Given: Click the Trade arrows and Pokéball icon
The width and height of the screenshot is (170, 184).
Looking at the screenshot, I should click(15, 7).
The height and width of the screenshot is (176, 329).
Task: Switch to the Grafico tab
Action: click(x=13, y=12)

....................

Work item
Would you set down the full listing exactly as it reads?

Answer to this task
Given: Click the Trade arrows and Pokéball icon
The width and height of the screenshot is (170, 184).
Looking at the screenshot, I should click(15, 7).
The height and width of the screenshot is (176, 329).
Task: Switch to the Grafico tab
Action: click(x=13, y=12)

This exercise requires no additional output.